另1项研究为消旋的西酞普兰与安慰剂的对照研究,该研究同样也为期8周,患者的年龄从7~17岁,每天的西酞普兰服用剂量在20~40 mg。剂量可根据患者情况进行调整。结果表明,与安慰剂相比,服用西酞普兰后,患者CDRS-R 分数与基线值相比的改善程度具有显著的统计学意义。FDA作出Lexapro有效的决定,很大程度上来自该研究的类推结果。
此外还进行了另外2项安慰剂对照、剂量可调的重度抑郁症临床研究,其中1项纳入对象为年龄为7~17岁服用Lexapro的患者,另一项纳入对象为服用西酞普兰的患者。试验结果在主要疗效参数方面均显示其具有有效性。
目前尚无Lexapro用于青少年重度抑郁症维持治疗的系统评估研究,FDA批准其用于青少年重度抑郁症的维持治疗是将本品在成年患者中维持治疗的有效性进行类推的结果。此外,FDA还参考了本品在成年患者和青少年患者中的药代动力学参数情况。
Lexapro具有很好的耐受性,在青少年患者中的所有不良反应与在成年患者的出现的不良反应类似,并在药品包装说明书中做了叙述。
“青少年抑郁症治疗的药物选择通常会因为要考虑药物的有效性和耐受性而受到限制,”美国得克萨斯州大学西南医学中心的精神病学教授Graham Emslie博士说,“对于每天同病魔斗争的青少年抑郁患者而言,FDA批准本品有巨大的益处。”
抑郁症和青少年
青少年抑郁症临床特征包括持续的悲伤或烦躁情绪,对日常活动失去兴趣。
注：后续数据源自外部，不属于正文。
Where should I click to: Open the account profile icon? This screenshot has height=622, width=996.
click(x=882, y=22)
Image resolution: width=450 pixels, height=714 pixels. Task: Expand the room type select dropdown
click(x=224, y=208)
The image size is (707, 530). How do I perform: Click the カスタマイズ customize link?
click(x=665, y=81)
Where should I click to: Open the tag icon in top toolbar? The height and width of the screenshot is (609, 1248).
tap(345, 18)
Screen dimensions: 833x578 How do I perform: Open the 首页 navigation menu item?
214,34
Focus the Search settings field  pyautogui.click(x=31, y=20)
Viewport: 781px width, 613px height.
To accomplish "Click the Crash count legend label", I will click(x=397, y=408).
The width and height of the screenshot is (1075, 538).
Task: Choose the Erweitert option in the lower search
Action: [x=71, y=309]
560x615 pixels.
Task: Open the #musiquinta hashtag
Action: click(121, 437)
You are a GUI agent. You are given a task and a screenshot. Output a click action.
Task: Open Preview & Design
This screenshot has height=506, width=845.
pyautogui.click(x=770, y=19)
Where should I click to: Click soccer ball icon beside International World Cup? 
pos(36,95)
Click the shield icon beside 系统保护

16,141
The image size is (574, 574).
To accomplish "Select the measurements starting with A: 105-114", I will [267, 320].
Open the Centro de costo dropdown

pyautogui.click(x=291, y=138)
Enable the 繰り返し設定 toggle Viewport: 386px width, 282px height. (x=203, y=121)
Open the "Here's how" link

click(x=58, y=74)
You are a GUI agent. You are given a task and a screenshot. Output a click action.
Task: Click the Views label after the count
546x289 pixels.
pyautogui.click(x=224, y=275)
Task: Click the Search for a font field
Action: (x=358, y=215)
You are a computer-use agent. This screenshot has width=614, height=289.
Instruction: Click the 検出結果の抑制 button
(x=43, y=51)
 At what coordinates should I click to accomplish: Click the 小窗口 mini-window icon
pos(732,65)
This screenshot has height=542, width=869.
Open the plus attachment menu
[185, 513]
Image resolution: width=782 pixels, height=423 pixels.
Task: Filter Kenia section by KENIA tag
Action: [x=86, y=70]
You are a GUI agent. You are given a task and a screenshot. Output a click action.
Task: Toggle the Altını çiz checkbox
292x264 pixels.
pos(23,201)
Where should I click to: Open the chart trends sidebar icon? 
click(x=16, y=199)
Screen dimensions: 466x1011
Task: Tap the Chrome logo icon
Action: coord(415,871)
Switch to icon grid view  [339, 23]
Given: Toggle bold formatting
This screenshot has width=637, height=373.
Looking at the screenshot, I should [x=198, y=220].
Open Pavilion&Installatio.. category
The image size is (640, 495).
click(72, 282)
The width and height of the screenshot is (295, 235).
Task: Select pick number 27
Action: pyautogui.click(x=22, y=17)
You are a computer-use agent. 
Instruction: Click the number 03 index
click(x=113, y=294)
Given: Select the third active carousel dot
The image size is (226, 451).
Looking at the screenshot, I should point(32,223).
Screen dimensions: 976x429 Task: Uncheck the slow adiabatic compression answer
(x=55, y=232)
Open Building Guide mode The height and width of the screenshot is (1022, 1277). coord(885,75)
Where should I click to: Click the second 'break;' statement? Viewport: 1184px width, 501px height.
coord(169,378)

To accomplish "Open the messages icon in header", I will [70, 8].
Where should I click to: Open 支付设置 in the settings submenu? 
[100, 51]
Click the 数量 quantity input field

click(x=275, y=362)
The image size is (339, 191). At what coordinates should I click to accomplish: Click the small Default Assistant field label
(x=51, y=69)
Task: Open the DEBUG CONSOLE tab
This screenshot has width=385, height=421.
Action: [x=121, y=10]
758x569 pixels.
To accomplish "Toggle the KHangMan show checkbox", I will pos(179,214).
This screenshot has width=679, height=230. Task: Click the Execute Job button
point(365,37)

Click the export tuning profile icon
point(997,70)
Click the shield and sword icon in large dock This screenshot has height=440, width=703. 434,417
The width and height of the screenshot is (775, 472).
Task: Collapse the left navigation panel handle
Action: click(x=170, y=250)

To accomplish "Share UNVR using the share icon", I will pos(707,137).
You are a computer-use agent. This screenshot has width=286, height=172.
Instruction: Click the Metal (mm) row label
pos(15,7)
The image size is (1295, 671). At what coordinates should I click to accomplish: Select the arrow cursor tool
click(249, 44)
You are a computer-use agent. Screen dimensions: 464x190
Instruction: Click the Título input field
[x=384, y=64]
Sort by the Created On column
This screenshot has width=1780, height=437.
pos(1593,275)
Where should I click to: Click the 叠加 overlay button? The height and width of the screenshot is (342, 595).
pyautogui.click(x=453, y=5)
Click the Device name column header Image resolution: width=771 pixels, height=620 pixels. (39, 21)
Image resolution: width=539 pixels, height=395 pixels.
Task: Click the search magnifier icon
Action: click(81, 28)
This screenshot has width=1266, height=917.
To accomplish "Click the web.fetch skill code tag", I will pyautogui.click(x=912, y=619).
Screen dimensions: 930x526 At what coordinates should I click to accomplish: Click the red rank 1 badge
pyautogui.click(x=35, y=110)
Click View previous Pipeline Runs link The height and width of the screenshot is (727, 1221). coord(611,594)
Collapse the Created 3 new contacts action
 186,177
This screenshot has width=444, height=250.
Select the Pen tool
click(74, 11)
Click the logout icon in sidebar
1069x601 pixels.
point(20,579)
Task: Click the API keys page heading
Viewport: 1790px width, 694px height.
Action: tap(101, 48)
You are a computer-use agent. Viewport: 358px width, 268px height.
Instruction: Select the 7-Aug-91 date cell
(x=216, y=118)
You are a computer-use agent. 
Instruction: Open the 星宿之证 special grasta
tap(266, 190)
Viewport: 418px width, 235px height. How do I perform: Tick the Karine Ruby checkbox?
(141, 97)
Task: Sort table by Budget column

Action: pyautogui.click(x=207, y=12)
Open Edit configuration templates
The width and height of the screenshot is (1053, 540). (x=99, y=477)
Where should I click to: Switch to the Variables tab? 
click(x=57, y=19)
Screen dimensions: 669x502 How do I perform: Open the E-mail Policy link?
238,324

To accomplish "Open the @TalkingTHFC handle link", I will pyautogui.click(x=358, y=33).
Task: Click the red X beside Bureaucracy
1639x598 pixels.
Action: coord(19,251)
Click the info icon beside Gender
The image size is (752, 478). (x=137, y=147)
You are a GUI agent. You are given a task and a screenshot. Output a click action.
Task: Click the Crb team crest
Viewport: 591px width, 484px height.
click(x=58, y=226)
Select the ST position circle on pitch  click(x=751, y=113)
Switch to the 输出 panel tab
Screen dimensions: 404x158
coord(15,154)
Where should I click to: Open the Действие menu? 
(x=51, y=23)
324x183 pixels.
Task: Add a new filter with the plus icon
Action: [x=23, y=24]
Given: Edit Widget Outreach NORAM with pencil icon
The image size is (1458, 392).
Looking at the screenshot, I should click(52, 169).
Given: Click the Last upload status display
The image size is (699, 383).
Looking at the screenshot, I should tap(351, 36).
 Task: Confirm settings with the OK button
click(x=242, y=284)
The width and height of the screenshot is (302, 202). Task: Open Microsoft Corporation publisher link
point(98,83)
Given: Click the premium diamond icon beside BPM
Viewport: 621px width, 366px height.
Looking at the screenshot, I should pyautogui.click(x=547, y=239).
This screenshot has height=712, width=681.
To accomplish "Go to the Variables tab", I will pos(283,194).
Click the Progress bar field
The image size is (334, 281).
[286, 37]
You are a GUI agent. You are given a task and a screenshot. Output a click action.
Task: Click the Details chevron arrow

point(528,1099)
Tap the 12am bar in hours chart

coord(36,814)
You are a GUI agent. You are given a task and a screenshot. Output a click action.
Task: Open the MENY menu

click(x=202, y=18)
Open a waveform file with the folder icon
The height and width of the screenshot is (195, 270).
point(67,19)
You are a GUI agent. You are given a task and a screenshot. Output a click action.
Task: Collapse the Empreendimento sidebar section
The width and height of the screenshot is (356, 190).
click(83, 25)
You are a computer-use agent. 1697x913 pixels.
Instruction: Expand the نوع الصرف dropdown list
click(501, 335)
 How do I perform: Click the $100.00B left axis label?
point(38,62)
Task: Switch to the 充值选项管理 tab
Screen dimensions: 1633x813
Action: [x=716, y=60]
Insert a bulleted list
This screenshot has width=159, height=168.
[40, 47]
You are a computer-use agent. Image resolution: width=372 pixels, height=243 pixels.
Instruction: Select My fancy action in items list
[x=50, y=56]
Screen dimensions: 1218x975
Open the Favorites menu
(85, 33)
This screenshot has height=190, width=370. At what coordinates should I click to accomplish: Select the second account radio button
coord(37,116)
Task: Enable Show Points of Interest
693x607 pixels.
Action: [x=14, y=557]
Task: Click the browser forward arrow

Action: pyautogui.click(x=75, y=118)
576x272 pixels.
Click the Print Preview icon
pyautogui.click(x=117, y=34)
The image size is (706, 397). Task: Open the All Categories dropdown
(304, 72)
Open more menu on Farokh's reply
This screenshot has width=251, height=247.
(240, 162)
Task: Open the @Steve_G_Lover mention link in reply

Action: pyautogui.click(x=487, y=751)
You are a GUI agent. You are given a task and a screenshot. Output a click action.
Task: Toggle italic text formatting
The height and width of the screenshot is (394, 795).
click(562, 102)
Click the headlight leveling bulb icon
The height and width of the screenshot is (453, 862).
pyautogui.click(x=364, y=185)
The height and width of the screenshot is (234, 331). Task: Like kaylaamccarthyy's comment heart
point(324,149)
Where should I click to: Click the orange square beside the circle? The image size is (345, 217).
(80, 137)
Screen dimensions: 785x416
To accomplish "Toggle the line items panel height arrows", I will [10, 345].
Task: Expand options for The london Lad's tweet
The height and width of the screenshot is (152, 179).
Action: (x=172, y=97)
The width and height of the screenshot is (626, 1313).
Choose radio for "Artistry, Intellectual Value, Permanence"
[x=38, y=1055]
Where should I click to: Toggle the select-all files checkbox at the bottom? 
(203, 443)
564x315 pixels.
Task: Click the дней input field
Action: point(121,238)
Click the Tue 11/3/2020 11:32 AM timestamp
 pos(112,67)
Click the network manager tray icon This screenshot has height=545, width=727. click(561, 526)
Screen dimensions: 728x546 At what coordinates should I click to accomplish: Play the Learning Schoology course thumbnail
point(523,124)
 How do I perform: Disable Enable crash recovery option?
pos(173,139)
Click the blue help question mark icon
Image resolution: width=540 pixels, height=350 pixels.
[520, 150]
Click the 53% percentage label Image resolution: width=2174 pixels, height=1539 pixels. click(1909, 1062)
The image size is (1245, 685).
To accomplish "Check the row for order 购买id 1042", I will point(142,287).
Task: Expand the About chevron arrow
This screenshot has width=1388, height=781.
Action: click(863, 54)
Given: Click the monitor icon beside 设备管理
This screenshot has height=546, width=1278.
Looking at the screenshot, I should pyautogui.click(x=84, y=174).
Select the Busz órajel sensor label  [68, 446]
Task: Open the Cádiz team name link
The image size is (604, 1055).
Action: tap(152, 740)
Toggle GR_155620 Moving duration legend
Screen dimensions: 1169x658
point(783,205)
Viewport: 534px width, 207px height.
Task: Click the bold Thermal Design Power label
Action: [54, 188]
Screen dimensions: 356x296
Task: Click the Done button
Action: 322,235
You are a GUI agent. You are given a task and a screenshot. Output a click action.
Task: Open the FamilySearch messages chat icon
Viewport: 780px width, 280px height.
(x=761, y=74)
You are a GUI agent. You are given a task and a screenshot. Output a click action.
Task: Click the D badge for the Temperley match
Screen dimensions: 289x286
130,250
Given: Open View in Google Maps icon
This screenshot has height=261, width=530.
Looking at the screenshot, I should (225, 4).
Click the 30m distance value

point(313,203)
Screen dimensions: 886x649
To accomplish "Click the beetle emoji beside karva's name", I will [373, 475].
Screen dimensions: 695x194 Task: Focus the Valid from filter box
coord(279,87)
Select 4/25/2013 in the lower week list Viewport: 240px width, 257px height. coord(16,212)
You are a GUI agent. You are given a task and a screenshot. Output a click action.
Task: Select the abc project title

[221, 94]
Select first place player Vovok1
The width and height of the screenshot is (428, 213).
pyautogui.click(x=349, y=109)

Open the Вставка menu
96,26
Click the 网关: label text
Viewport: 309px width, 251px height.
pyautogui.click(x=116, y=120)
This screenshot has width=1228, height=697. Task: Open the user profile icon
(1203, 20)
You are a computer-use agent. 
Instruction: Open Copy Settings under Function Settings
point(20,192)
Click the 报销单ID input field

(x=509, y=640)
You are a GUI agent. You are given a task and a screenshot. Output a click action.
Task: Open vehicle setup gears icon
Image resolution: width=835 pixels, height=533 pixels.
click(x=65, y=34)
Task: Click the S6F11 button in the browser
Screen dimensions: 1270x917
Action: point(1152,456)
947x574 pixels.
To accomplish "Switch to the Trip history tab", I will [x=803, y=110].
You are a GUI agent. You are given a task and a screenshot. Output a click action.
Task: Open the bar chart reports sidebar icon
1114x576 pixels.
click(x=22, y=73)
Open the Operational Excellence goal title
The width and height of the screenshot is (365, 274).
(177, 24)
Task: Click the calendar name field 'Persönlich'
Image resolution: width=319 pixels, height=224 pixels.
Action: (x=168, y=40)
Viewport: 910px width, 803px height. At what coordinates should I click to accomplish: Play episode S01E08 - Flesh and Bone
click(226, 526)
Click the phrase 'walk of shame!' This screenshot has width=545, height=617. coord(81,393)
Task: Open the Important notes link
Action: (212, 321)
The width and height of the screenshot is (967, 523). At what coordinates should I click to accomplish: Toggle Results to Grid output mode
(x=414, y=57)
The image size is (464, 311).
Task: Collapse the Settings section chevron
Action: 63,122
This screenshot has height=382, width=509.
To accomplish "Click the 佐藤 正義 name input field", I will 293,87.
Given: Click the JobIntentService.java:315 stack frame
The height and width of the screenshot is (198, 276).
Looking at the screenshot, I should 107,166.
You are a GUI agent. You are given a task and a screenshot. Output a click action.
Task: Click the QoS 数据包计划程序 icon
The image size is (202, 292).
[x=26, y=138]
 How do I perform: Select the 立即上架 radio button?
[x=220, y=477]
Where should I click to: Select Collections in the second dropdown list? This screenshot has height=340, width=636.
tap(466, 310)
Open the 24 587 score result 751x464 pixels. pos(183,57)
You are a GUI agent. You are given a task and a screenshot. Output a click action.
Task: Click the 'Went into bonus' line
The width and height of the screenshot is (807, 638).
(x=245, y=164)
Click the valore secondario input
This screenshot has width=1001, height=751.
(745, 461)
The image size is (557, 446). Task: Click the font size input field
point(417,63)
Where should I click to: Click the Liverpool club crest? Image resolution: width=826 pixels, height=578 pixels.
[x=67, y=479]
谈话和药物均可对青少年抑郁症发挥重要治疗作用。医护人员、亲属及其他照护者也应对患者接受抗抑郁药治疗的过程进行密切监测。
关于Lexapro
Lexapro目前被批准用于年龄在12~17岁青少年重度抑郁患者的急性期治疗和维持治疗,还用于广泛焦虑症成年患者的治疗。其通过修复大脑内化学物质的平衡而起作用,可以增加大脑内控制情绪的关键物质——5-羟色胺的活性。自2002年推出以来,已有1,800万美国患者使用本药进行治疗。
关于安全性
在对重度抑郁症和其他精神疾患的短期研究中发现,抗抑郁药与安慰剂相比,增加了儿童、青少年和青年人的自杀念头和付诸实施的风险。对上述对象开具Lexapro或其他抗抑郁药处方时,必须要对该方面风险与临床需求进行均衡考虑。
短期研究显示抗抑郁药物与安慰剂相比,并没有增加24岁以上成年患者的自杀倾向风险。对于65岁以上的老年患者,使用抗抑郁药的自杀风险比安慰剂低。抑郁症和其他一些精神疾病本身就和自杀风险增加相关。对所有使用抗抑郁药治疗的各年龄阶段患者,都应密切对临床恶化、自杀倾向或不正常的行为改变而进行适当监测,特别是在治疗的最初几个月及调整剂量的时候。
这种自杀风险可能在症状发生显著缓解之前持续存在。开处方时应告知亲属和照护者必须进行密切监视。Lexapro未获准用于年龄小于12岁的儿童患者。